* **Required work**:
In the records below, find the line containing "You are a GUI", then print it and every following line exactly, through the last, without pictures.

* **Exercise data**:
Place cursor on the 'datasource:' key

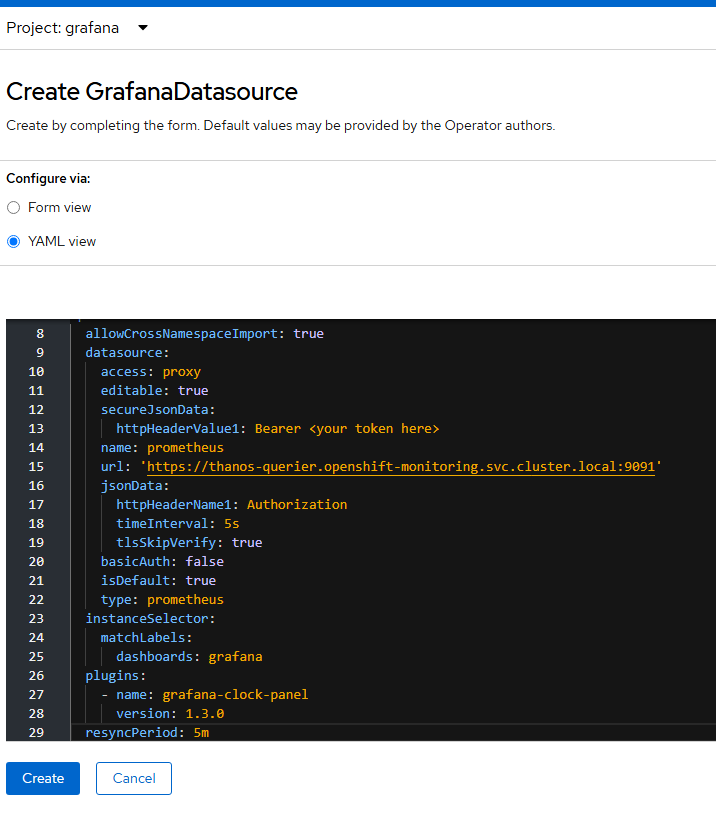[x=127, y=352]

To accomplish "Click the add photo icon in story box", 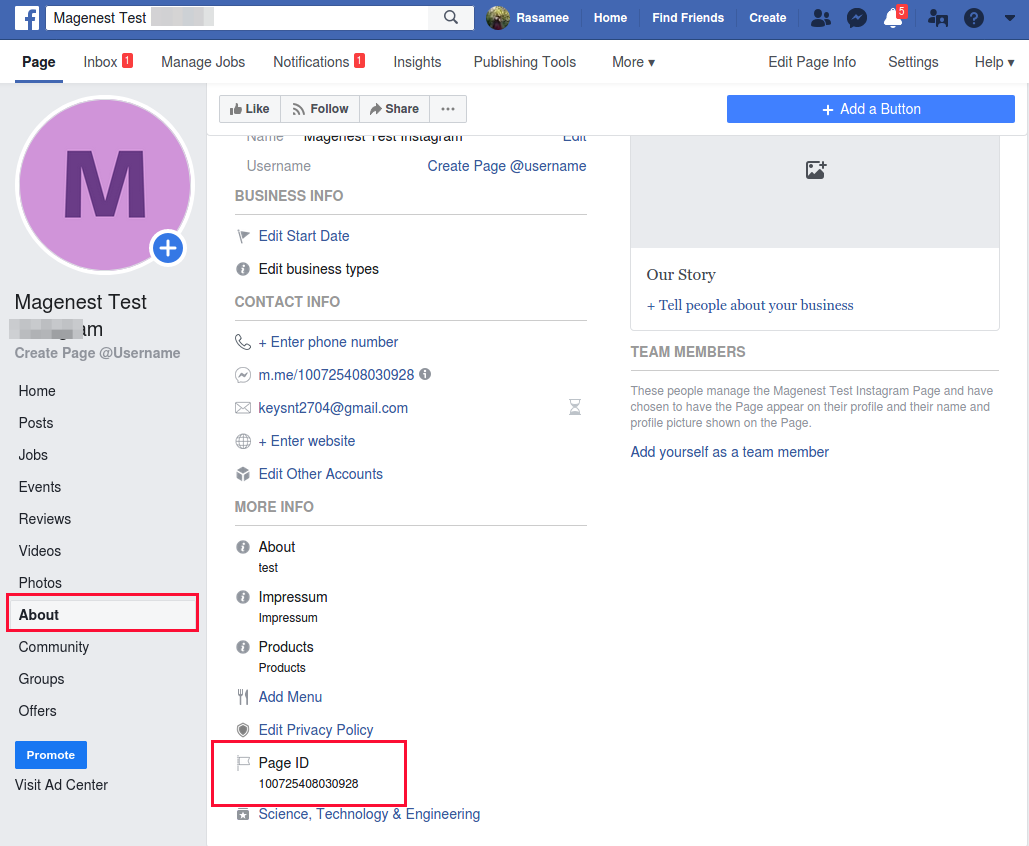I will [x=815, y=170].
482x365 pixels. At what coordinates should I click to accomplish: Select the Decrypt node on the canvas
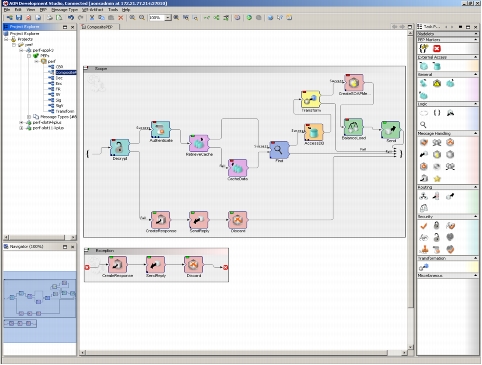click(x=120, y=148)
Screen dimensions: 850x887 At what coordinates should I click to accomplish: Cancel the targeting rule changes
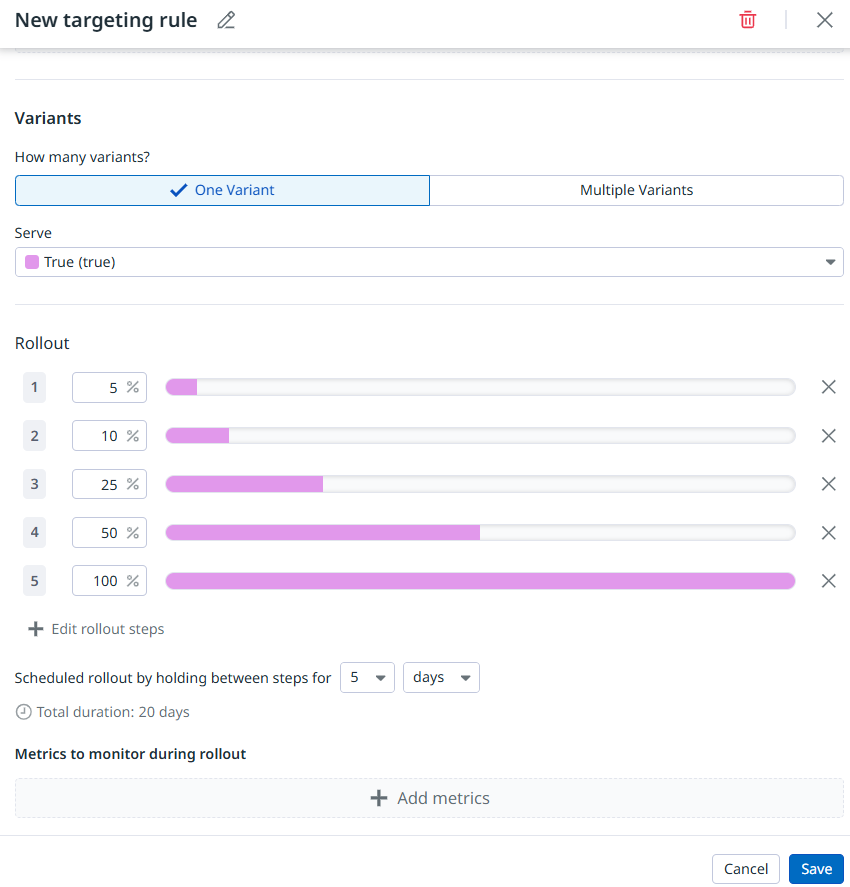[745, 869]
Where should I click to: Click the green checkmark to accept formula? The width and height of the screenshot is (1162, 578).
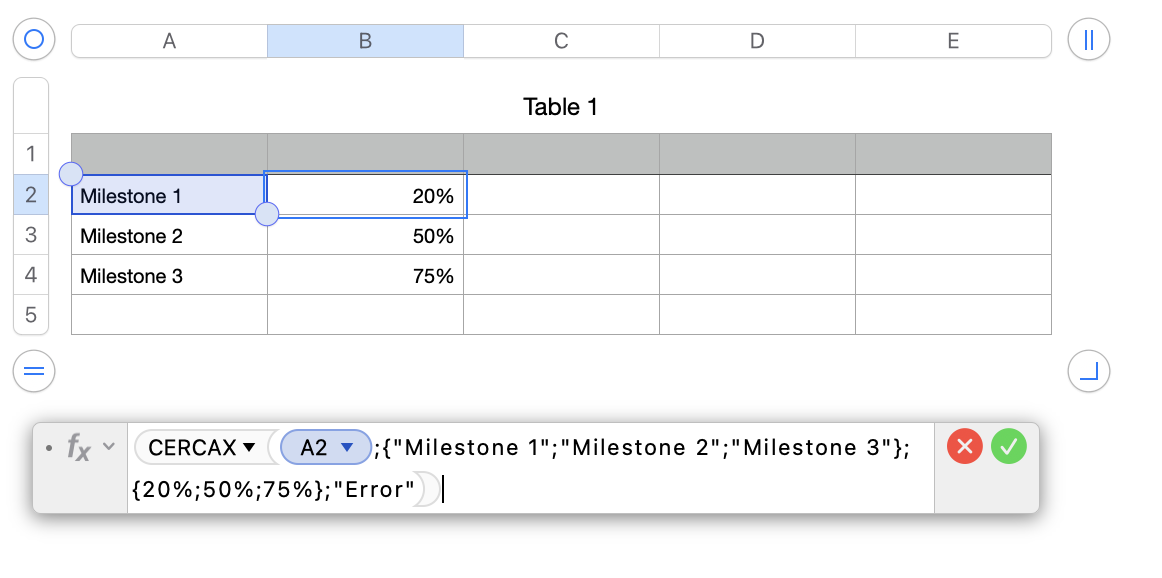pyautogui.click(x=1009, y=446)
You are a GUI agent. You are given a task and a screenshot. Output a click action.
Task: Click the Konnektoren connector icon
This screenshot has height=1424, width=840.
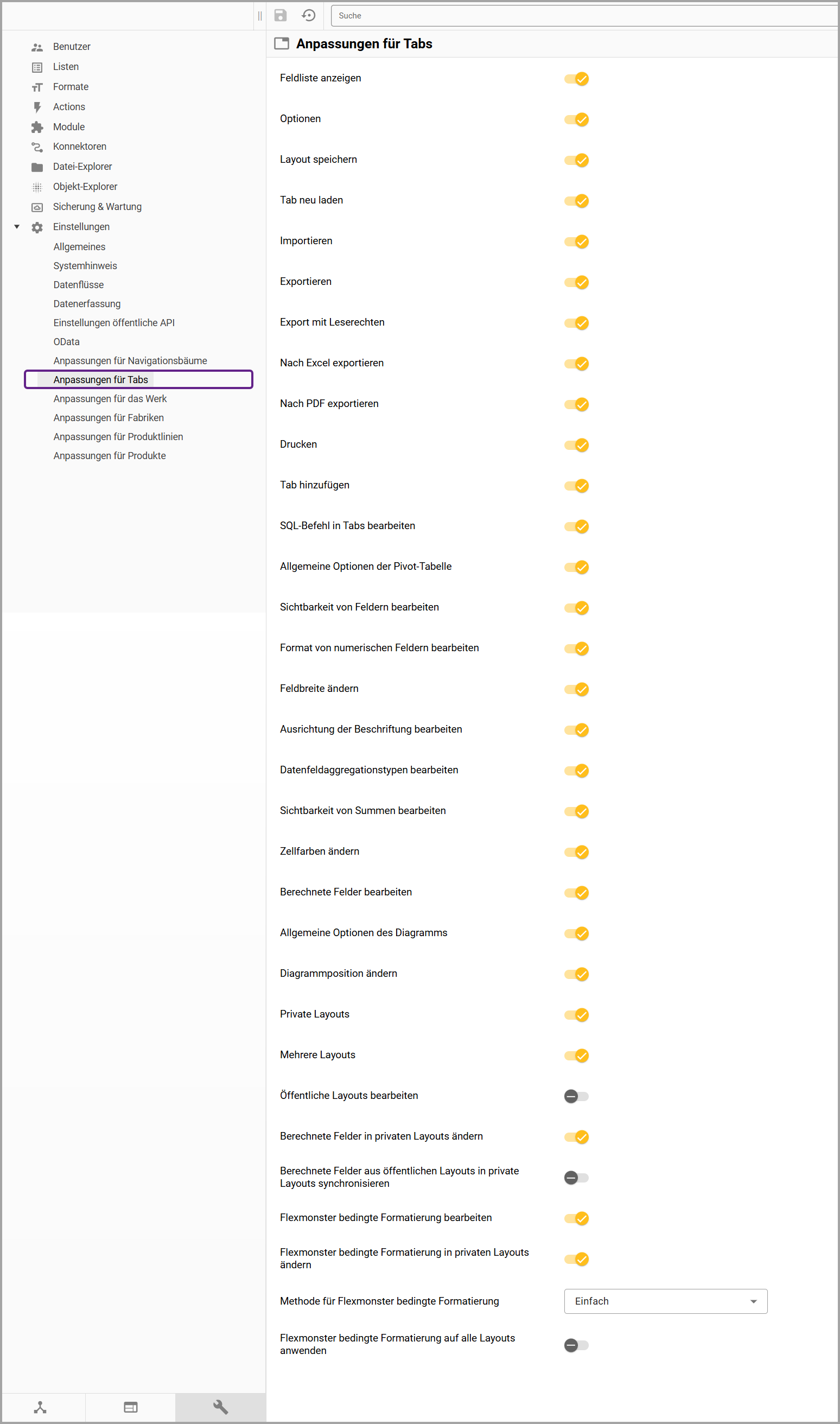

* **Worked solution**:
You are a GUI agent. You are given a task and a screenshot. Output a click action.
Task: Click the Konnektoren connector icon
This screenshot has height=1424, width=840.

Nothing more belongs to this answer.